◆ **What to work on**
Turn the abstract's paragraph that begins "Additionally, we take a look" into a short list that keeps its main facts.

◆ **Passage**
====

Abstract

The widespread use of computers in everyday living has created a newfound reliance on data systems to support the decisions people make. From wristwatches that monitor your health to fridges that notify users of potential problems, data is constantly being streamed to help users make more informed choices. Because the data has im- mediate importance to users, techniques that analyse live data quickly and efficiently are necessary. One such group of methods are online change point detection methods. Online change point detection is concerned with identifying statistical change points in a datastream as they occur, as quickly as possible.

The focus for this thesis is on online kernel change point detection methods. Combining kernel two-sample testing and classic change point algorithms, kernel change point methods provide a robust, non-parametric way to measure changes in probability distributions on a variety of datasets and applications. We compare several kernel change point algorithms on several synthetic datasets across a range of measurements that assess online performance. We also provide a novel way to select the kernel bandwidth hyperparameter that adapts to the data in an online fashion.

Additionally, we take a look at the intraday market liquidity changes of several financial markets. We focus on futures instruments of different asset classes from the Chicago Mercantile Exchange. Data is sampled for the first four months of 2020 during which the world fell into an economic recession due to a global pandemic. An online kernel change point detection algorithm is applied to detect changes in the market liquidity distribution that are indicative of important macroeconomic events.

====

◆ **Dataset content**

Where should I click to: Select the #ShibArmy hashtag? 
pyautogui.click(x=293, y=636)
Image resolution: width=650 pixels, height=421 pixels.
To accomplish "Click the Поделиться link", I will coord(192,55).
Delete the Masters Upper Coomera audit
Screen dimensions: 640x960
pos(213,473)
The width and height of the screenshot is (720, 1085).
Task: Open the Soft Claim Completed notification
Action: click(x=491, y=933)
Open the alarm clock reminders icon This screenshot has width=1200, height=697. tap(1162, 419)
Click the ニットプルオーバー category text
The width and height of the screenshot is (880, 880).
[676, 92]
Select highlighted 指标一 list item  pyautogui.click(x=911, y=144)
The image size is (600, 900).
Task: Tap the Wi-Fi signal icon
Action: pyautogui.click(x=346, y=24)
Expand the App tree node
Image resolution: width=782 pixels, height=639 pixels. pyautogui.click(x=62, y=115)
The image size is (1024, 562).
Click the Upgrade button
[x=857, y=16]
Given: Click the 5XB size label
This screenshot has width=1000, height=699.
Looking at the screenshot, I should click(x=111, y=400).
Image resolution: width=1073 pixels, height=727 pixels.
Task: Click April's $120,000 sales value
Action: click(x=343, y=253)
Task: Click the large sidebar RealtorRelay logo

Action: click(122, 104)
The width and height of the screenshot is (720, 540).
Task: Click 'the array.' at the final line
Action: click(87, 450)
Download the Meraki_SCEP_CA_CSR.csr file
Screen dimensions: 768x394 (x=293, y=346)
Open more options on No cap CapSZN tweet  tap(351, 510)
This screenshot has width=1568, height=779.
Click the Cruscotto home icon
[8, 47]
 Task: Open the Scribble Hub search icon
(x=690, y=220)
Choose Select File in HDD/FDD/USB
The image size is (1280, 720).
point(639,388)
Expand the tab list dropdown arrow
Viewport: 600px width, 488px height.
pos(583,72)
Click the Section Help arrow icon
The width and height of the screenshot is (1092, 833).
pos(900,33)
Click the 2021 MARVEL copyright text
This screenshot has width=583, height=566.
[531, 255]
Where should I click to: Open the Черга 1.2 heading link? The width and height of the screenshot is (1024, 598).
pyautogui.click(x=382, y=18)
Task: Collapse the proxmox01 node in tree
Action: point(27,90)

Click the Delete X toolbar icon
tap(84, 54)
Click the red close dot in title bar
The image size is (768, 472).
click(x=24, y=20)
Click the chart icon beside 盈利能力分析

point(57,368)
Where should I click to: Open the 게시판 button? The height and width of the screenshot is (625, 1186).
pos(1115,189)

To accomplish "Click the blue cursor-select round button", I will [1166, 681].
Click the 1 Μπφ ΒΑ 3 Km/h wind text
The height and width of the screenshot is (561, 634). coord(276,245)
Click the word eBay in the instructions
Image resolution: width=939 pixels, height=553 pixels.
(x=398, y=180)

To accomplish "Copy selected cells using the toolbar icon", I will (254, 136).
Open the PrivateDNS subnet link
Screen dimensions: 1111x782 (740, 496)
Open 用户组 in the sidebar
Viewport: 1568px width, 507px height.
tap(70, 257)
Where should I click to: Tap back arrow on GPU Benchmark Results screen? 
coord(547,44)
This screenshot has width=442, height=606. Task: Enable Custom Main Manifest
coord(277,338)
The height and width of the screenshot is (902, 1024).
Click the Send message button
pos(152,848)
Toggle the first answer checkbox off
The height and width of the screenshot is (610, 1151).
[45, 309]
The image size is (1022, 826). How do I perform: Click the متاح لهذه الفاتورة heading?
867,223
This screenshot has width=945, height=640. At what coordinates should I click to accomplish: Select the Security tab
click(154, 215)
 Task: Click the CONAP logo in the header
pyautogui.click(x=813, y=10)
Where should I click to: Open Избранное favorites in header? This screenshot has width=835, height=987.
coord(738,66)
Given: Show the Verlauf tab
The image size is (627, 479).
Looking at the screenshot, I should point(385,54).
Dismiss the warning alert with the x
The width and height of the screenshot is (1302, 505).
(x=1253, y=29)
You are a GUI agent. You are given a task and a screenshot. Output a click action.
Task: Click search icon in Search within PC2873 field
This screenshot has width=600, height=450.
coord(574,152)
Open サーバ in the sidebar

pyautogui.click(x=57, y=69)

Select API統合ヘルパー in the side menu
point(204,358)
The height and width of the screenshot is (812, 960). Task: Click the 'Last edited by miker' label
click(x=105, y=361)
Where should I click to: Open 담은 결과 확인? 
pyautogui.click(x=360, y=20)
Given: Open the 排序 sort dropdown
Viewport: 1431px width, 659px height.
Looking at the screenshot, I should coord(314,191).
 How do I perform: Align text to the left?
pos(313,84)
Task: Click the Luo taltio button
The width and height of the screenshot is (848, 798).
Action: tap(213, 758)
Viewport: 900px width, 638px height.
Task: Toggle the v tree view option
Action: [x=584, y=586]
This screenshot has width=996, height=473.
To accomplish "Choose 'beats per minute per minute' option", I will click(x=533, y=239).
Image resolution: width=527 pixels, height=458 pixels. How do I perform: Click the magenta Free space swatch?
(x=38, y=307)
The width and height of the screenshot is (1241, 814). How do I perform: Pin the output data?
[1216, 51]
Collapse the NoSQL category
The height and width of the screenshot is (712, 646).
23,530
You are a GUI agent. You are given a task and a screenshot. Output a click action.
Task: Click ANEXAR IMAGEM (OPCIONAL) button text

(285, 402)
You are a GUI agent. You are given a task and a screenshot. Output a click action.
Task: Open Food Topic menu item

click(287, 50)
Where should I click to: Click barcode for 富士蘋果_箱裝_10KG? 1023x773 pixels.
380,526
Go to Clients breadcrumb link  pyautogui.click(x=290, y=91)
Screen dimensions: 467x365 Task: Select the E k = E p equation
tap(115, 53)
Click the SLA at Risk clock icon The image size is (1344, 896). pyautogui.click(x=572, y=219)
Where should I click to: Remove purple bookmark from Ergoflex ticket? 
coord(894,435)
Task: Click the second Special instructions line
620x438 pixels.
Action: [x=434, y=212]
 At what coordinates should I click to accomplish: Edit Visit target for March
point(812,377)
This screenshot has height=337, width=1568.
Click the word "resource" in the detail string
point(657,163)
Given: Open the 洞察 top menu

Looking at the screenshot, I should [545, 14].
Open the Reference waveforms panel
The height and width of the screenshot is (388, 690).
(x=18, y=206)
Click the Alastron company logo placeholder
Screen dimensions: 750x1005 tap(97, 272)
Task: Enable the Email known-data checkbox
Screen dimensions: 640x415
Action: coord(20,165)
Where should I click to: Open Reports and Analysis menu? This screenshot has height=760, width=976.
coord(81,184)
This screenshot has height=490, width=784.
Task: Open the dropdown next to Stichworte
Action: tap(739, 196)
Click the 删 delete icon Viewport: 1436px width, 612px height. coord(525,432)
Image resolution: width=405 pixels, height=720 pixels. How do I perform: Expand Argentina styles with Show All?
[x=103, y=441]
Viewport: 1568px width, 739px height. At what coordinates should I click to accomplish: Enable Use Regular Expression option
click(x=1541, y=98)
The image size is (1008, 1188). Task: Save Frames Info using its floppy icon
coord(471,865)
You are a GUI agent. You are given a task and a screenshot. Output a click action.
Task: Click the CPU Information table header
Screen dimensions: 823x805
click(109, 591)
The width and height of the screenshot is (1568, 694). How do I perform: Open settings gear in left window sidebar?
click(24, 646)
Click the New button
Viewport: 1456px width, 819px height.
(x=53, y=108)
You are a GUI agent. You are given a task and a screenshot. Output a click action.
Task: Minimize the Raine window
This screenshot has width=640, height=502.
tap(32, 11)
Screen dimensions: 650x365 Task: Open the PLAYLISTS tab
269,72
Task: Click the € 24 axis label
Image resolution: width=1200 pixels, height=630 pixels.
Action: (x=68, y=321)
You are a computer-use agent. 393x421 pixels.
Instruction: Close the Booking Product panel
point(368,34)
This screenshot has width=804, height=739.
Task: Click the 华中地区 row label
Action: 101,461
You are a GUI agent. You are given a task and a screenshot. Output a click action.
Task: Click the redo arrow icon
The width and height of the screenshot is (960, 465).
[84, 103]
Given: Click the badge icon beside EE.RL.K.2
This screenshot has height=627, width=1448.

====

◆ **Solution**
- Looks at intraday changes in market liquidity across several financial markets.
- Focuses on futures instruments of different asset classes from the Chicago Mercantile Exchange.
- Uses data from the first four months of 2020, when a global pandemic pushed the world into an economic recession.
- Applies an online kernel change point detection algorithm to find changes in the market liquidity distribution that signal important macroeconomic events.